ABOUT THIS TASK: Word for word, please restate the lines from the beginning of the data through the line in which "Polityka prywatności (43, 2564)" appears.

MATERIAL SHOWN:
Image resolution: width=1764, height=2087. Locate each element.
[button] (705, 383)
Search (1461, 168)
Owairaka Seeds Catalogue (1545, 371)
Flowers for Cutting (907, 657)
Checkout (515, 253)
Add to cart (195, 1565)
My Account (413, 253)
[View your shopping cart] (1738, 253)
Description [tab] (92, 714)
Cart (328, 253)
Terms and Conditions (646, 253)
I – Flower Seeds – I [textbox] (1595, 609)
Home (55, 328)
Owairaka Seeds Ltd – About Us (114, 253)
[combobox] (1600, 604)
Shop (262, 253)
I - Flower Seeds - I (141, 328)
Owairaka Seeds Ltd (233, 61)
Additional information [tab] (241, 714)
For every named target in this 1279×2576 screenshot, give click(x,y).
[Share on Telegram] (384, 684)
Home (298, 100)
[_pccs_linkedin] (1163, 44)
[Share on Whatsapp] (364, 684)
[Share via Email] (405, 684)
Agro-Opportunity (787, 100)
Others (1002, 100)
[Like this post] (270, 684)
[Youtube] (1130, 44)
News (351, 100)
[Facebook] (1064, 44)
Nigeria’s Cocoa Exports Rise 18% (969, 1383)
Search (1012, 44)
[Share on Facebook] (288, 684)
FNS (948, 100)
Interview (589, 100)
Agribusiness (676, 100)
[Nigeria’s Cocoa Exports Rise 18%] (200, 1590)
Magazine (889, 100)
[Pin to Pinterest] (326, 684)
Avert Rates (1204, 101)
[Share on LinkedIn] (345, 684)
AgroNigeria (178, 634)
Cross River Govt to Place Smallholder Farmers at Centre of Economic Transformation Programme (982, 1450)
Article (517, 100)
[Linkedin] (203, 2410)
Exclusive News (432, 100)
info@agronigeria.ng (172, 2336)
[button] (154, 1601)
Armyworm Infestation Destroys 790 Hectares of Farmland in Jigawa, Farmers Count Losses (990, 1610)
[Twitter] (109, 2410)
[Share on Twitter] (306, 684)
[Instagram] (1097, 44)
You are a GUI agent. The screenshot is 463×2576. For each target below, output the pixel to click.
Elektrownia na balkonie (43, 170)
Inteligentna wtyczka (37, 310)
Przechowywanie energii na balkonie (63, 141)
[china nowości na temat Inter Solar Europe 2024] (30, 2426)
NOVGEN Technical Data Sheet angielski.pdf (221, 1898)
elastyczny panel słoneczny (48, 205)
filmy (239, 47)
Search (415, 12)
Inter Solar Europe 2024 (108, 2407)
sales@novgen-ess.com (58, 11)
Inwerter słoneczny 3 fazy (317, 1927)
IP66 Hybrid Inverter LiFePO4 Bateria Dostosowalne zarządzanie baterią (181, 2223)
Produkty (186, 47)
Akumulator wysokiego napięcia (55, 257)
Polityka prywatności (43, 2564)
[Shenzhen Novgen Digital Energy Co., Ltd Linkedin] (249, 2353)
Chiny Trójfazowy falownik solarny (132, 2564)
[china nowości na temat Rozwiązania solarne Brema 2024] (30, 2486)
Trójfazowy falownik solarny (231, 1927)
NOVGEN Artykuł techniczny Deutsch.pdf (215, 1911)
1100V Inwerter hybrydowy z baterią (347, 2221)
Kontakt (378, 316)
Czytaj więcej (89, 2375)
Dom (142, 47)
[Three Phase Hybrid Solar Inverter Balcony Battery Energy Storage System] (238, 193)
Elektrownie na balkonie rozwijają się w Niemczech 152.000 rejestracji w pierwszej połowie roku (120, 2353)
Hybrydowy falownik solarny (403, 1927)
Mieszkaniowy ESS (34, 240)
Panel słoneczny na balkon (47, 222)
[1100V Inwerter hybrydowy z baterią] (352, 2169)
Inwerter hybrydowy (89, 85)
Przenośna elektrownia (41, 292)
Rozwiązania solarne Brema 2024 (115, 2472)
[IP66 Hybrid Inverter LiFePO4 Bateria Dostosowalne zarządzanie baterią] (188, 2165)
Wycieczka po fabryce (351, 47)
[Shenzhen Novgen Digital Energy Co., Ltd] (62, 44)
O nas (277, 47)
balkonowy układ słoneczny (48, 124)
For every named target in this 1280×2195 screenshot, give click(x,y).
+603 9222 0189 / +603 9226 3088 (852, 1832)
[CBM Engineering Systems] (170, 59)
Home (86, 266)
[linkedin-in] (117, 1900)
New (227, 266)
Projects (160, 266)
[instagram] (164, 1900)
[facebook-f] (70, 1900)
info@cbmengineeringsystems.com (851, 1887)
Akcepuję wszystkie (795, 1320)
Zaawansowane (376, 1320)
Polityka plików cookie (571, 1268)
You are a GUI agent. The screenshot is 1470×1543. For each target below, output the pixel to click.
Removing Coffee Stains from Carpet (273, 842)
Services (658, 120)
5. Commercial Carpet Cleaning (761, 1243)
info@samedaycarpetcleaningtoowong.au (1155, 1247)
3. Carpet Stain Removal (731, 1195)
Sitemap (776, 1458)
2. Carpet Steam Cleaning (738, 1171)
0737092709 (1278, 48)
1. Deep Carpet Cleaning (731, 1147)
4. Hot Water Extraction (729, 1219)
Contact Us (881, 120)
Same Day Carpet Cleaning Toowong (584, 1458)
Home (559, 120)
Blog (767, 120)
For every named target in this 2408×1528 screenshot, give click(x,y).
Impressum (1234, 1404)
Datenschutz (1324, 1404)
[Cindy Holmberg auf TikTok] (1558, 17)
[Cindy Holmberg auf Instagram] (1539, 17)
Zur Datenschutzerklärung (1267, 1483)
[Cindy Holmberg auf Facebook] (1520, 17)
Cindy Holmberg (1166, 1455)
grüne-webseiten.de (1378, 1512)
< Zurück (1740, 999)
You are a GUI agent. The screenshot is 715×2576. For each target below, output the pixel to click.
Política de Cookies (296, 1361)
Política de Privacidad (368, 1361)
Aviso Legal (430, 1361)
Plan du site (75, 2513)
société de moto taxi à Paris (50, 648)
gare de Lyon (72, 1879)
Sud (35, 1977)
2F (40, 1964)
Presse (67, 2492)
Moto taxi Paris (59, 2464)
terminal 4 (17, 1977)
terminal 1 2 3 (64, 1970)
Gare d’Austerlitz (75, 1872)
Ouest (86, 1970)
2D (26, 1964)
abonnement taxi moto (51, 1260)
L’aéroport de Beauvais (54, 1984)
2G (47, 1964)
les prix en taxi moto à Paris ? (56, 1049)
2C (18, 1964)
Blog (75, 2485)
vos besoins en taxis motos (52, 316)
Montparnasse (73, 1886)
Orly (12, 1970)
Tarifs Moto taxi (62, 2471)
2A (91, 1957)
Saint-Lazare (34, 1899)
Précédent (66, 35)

EXERCISE OUTPUT:
Image resolution: width=1764, height=2087. Locate each element.
[button] (705, 383)
Search (1461, 168)
Owairaka Seeds Catalogue (1545, 371)
Flowers for Cutting (907, 657)
Checkout (515, 253)
Add to cart (195, 1565)
My Account (413, 253)
[View your shopping cart] (1738, 253)
Description [tab] (92, 714)
Cart (328, 253)
Terms and Conditions (646, 253)
I – Flower Seeds – I [textbox] (1595, 609)
Home (55, 328)
Owairaka Seeds Ltd – About Us (114, 253)
[combobox] (1600, 604)
Shop (262, 253)
I - Flower Seeds - I (141, 328)
Owairaka Seeds Ltd (233, 61)
Additional information [tab] (241, 714)
For every named target in this 1279×2576 screenshot, give click(x,y).
[Share on Telegram] (384, 684)
Home (298, 100)
[_pccs_linkedin] (1163, 44)
[Share on Whatsapp] (364, 684)
[Share via Email] (405, 684)
Agro-Opportunity (787, 100)
Others (1002, 100)
[Like this post] (270, 684)
[Youtube] (1130, 44)
News (351, 100)
[Facebook] (1064, 44)
Nigeria’s Cocoa Exports Rise 18% (969, 1383)
Search (1012, 44)
[Share on Facebook] (288, 684)
FNS (948, 100)
Interview (589, 100)
Agribusiness (676, 100)
[Nigeria’s Cocoa Exports Rise 18%] (200, 1590)
Magazine (889, 100)
[Pin to Pinterest] (326, 684)
Avert Rates (1204, 101)
[Share on LinkedIn] (345, 684)
AgroNigeria (178, 634)
Cross River Govt to Place Smallholder Farmers at Centre of Economic Transformation Programme (982, 1450)
Article (517, 100)
[Linkedin] (203, 2410)
Exclusive News (432, 100)
info@agronigeria.ng (172, 2336)
[button] (154, 1601)
Armyworm Infestation Destroys 790 Hectares of Farmland in Jigawa, Farmers Count Losses (990, 1610)
[Twitter] (109, 2410)
[Share on Twitter] (306, 684)
[Instagram] (1097, 44)
You are a GUI agent. The screenshot is 463×2576. For each target below, output the pixel to click.
Elektrownia na balkonie (43, 170)
Inteligentna wtyczka (37, 310)
Przechowywanie energii na balkonie (63, 141)
[china nowości na temat Inter Solar Europe 2024] (30, 2426)
NOVGEN Technical Data Sheet angielski.pdf (221, 1898)
elastyczny panel słoneczny (48, 205)
filmy (239, 47)
Search (415, 12)
Inter Solar Europe 2024 (108, 2407)
sales@novgen-ess.com (58, 11)
Inwerter słoneczny 3 fazy (317, 1927)
IP66 Hybrid Inverter LiFePO4 Bateria Dostosowalne zarządzanie baterią (181, 2223)
Produkty (186, 47)
Akumulator wysokiego napięcia (55, 257)
Polityka prywatności (43, 2564)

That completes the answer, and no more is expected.